Despite its small size, the section devoted to Kahlo in San Francisco includes treasures such as the rarely seen Portrait of Mrs. Jean Wight (1931; Collection of Gretchen and John Berggruen), presenting the wife of sculptor Clifford Wight with cropped blond hair and jade green eyes that match a drawn curtain in the painting’s background, pulled back to reveal the urban landscape of San Francisco. As the opening text discloses, Kahlo’s time in San Francisco was transformative, both personally and professionally. Kahlo had never left Mexico before traveling to California, and in San Francisco she started to paint seriously. This is demonstrated by Kahlo’s portraits of Wight and Eloesser, as well as her self-portrait, Frieda and Diego Rivera, in which she “painted her Tehuana self for the first time.”5 Despite its significance, Appearances Can Be Deceiving neglects to contextualize much of Kahlo’s San Francisco period. For instance, Clifford Wight met Rivera in Mexico in 1922; followed him to San Francisco; created four murals inspired by Rivera inside the San Francisco landmark building, Coit Tower (Cowboy, Steelworker, Surveyor, and Farmer; the last of which is thought to be a portrait of the artists’ mutual friend Ralph Stackpole, who helped to secure Rivera’s San Francisco commissions); and is just one of many individuals who represent cultural exchange between Mexican and San Franciscan artists in the 1920s and 1930s.6 No doubt this connection impacted the reception of Kahlo and Rivera in San Francisco.
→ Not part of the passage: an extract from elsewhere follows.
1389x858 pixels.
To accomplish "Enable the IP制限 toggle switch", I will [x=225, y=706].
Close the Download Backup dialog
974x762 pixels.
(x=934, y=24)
One can only hope these relationships will be addressed in SFMOMA’s upcoming exhibition, Diego Rivera’s America, which is scheduled to open in 2022.
While the exhibition may leave visitors wanting to know more about Kahlo’s time in San Francisco, the de Young catalogue, Frida Kahlo and San Francisco: Constructing Her Identity, which serves as a supplement to the V&A catalogue, Frida Kahlo: Making Her Self Up, satisfies this desire. Photographs taken by San Francisco artists Edward Weston and Imogen Cunningham, Diego Rivera and Frida Kahlo (1931; Center for Creative Photography), and Frida Kahlo (1931; Center for Creative Photography), are shown on the walls of the exhibition’s closing gallery without any elaboration; however, Ankori offers insights into the portraits in her essay “Frida Kahlo in San Francisco.” Ankori argues, “In San Francisco, Kahlo had the opportunity to hone the skills she had acquired as a photographer’s daughter.”7 As a subject of the photographs by Cunningham and Weston, Kahlo embraced “her native costumes and sartorial flair,” which later found its way into her self-portraits.8 Some may argue that Kahlo has received more than her fair share of exhibitions, but Frida Kahlo and San Francisco: Constructing Her Identity reveals the potential for an exhibition that exclusively considers Kahlo’s time in San Francisco.9
Cite this article: Berit Potter, review of Frida Kahlo: Appearances Can Be Deceiving, de Young Memorial Museum, Panorama: Journal of the Association of Historians of American Art 7, no. 1 (Spring 2021), https://doi.org/10.24926/24716839.11882.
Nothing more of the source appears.